#### [WHAT THE EXERCISE ASKS]
Your answer must be only the lines below from the one containing "The width and height of the screenshot is (859, 726)." through the one containing "Instruction: Open the Allow & block ads tab", copied exactly, with the pictures left out.

#### [AVAILABLE DATA]

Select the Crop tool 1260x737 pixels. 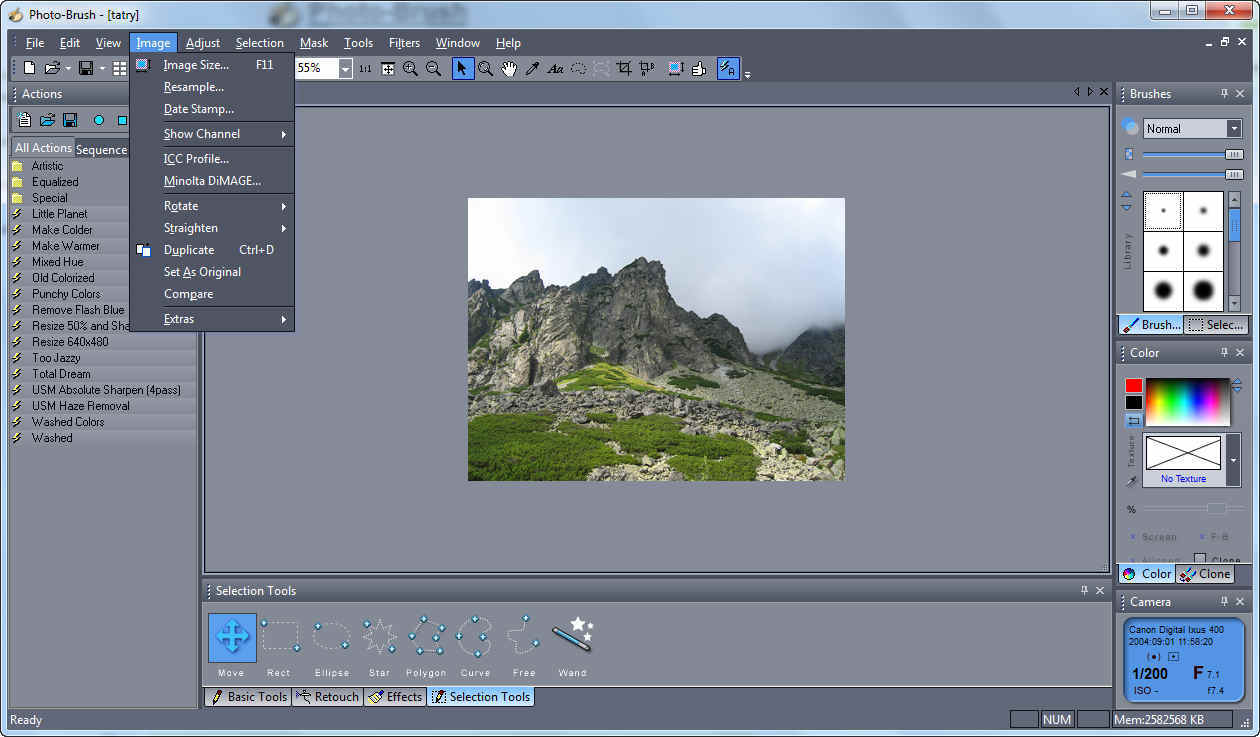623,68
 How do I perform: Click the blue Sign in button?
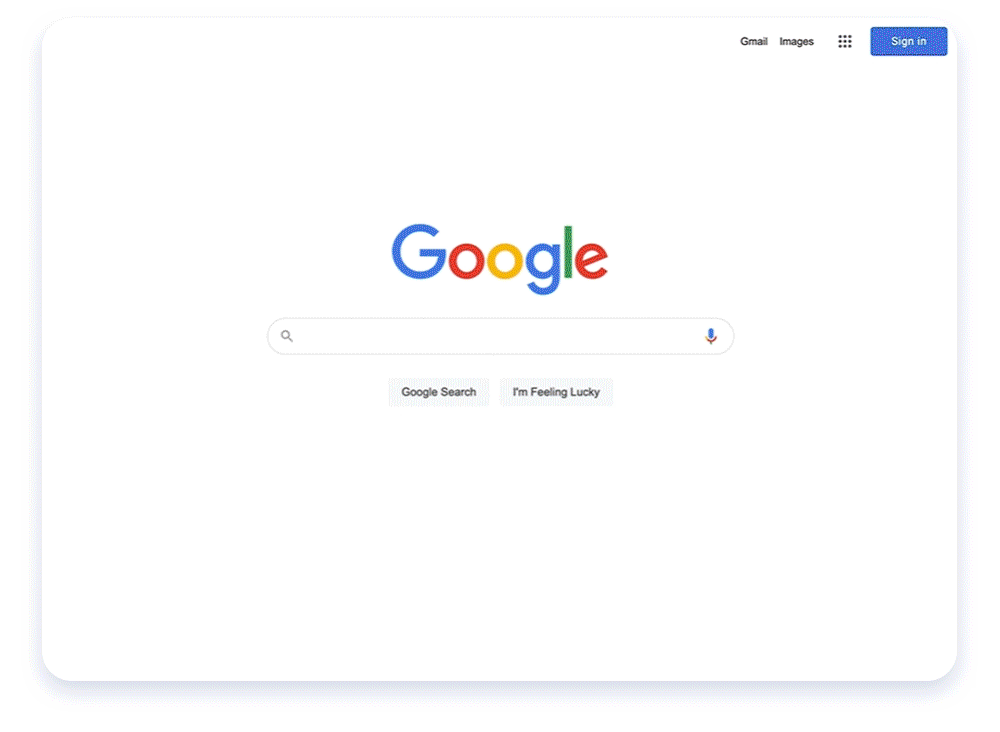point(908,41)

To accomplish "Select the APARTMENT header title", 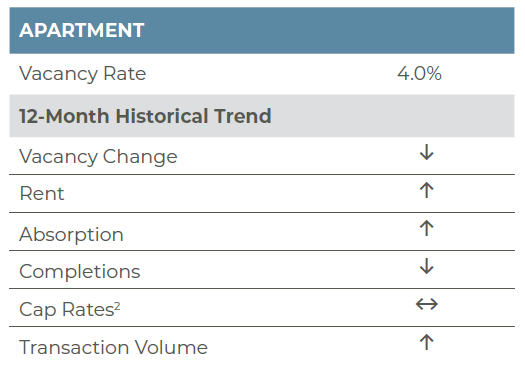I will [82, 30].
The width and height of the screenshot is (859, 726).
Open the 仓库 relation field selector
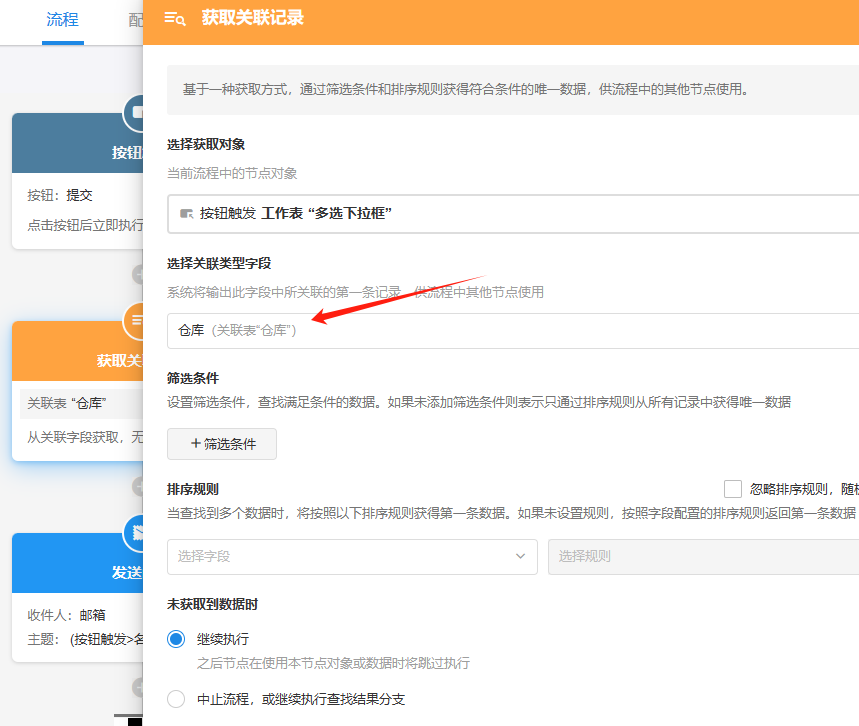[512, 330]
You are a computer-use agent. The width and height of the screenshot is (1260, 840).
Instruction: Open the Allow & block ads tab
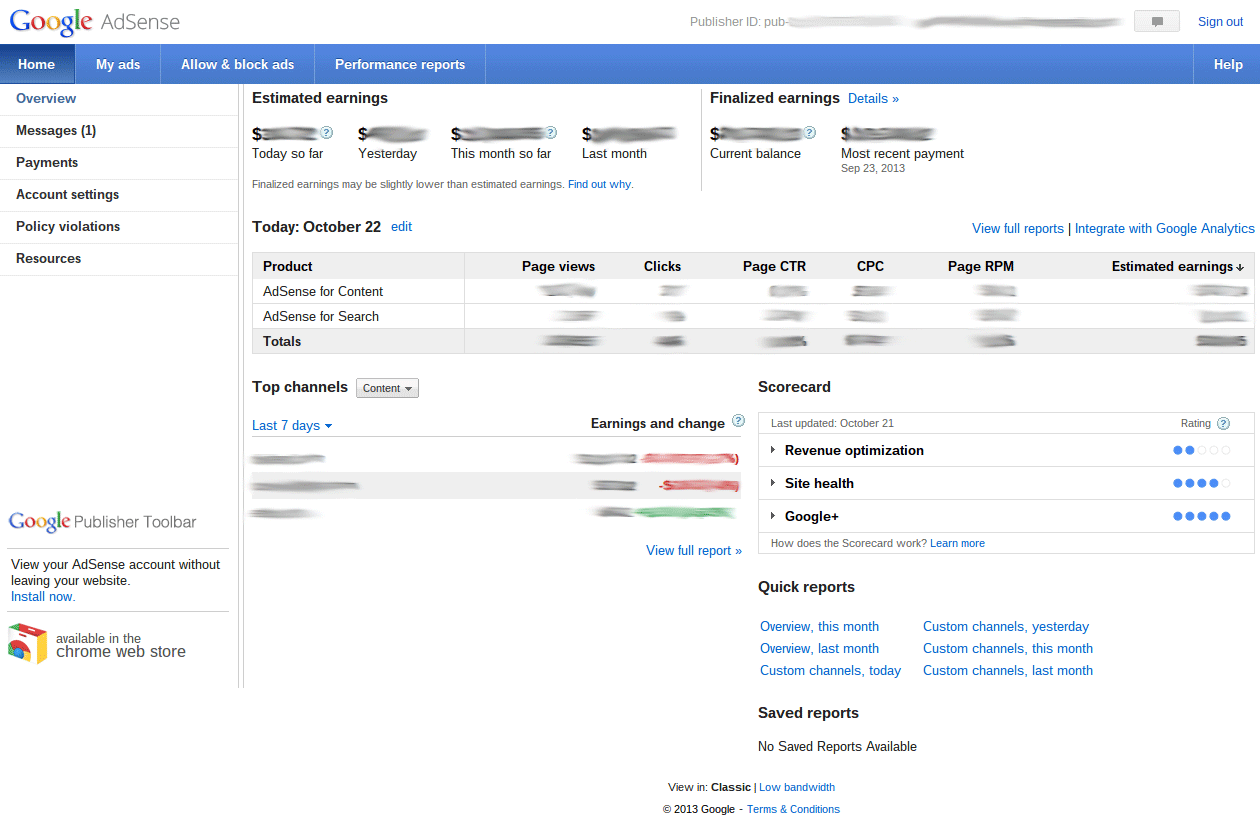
...
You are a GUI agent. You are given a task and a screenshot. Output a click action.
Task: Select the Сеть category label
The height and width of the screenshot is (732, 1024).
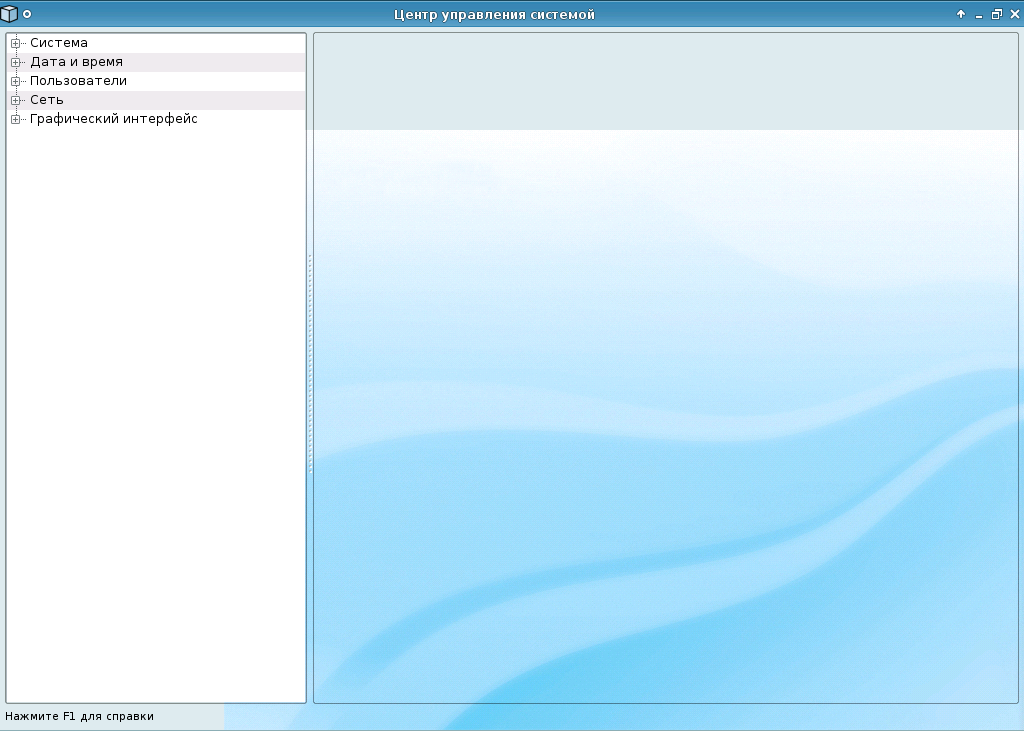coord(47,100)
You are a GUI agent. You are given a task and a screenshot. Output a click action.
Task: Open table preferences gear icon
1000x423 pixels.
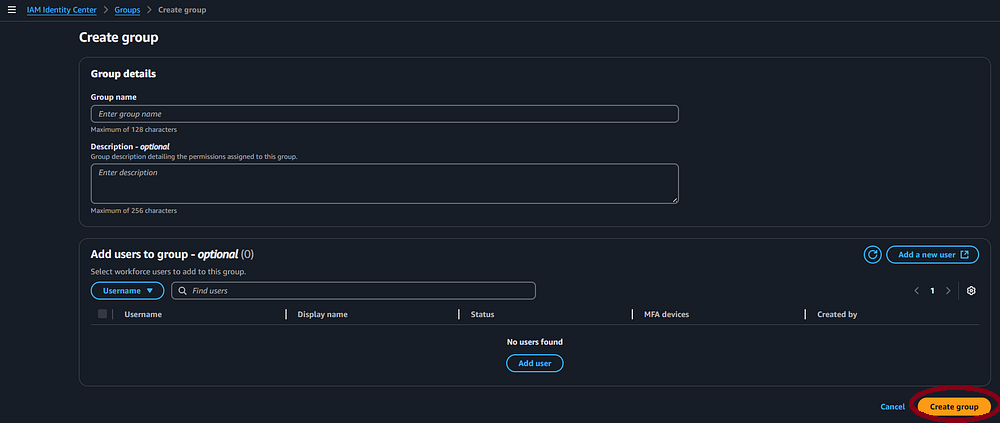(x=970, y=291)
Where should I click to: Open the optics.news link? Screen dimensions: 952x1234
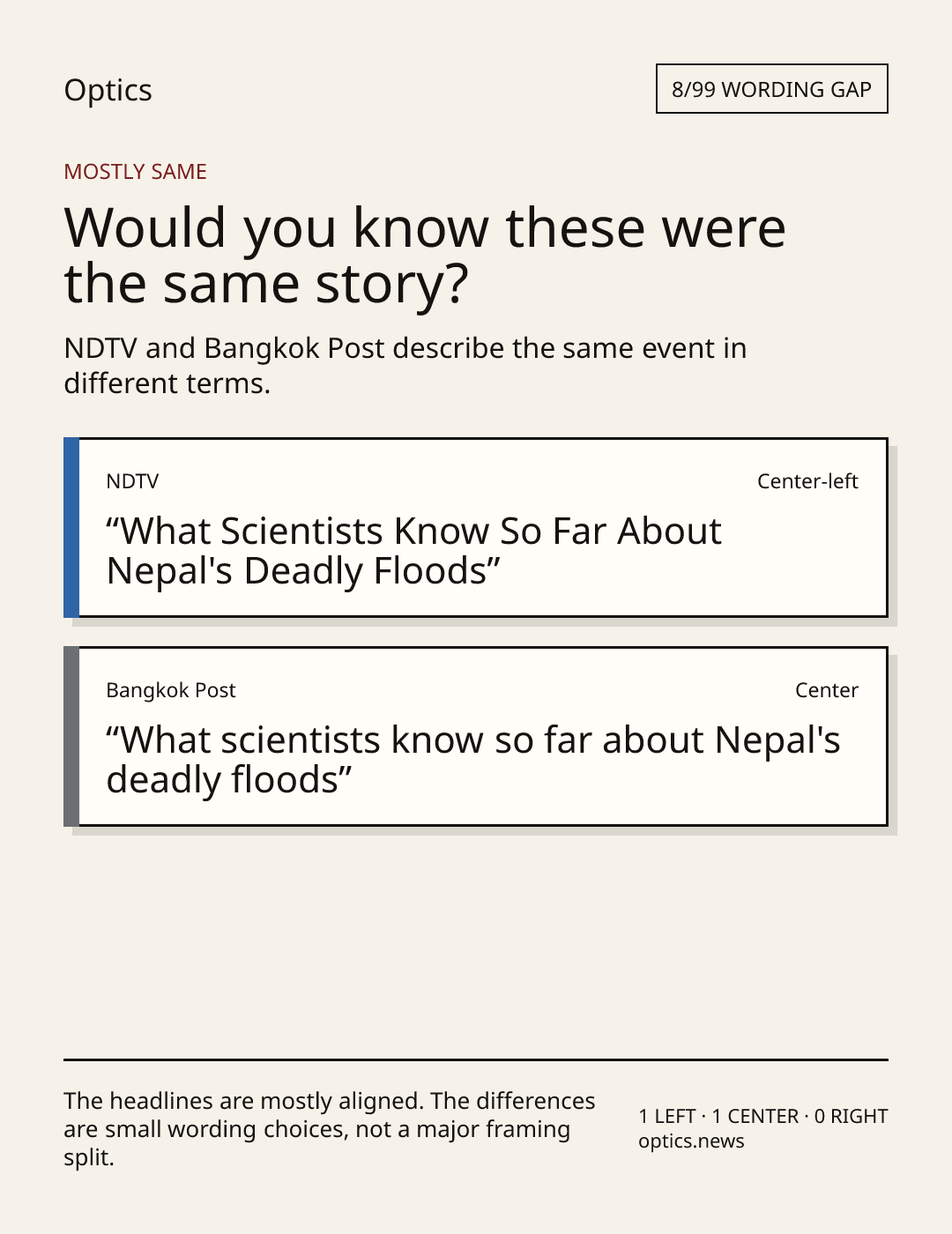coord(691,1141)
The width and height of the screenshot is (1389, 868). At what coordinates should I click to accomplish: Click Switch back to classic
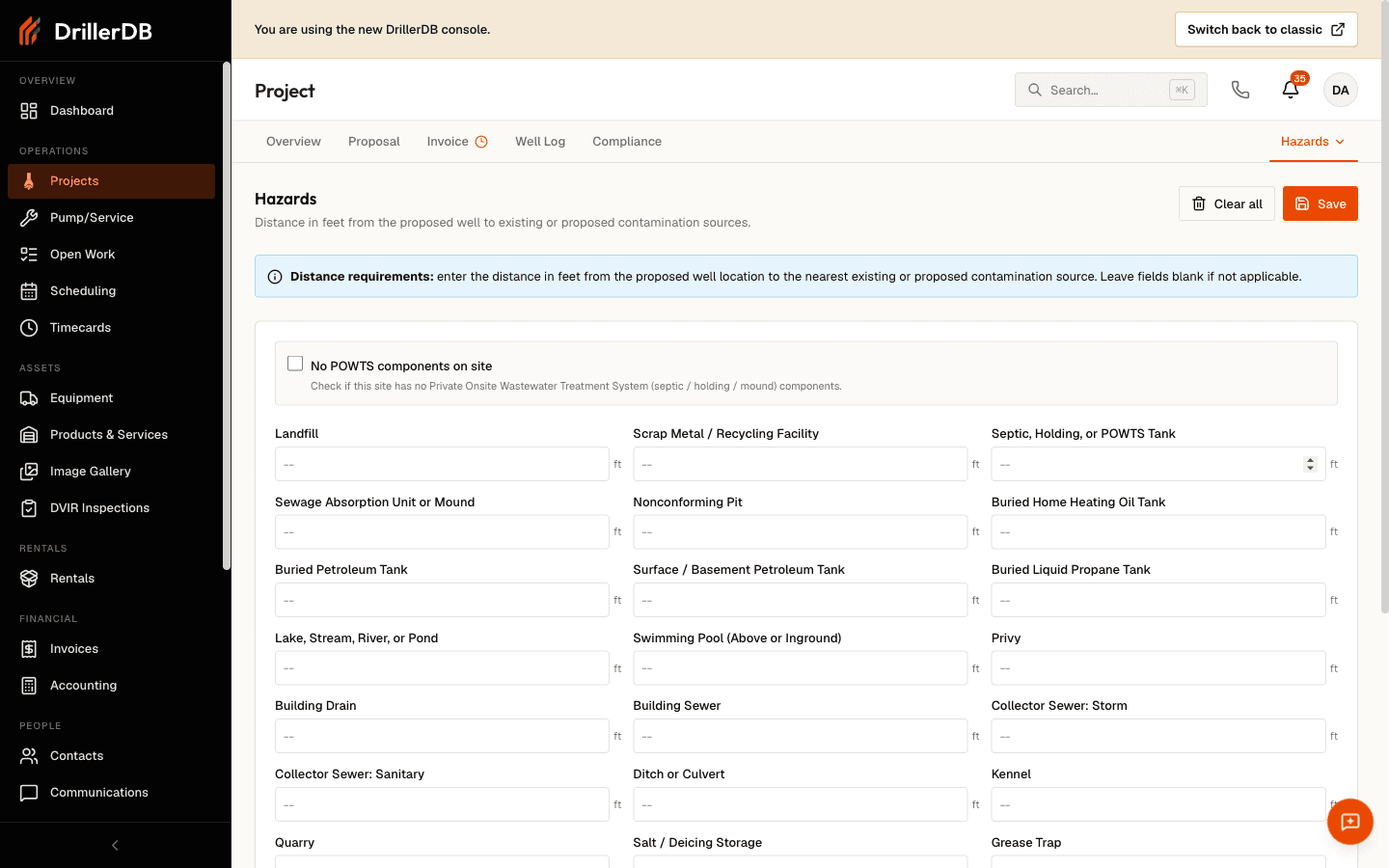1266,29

#### [RESULT OF THIS TASK]
The width and height of the screenshot is (859, 726).
Open the 仓库 relation field selector
[512, 330]
You are a computer-use agent. The width and height of the screenshot is (1260, 840).
Instruction: Open the Allow & block ads tab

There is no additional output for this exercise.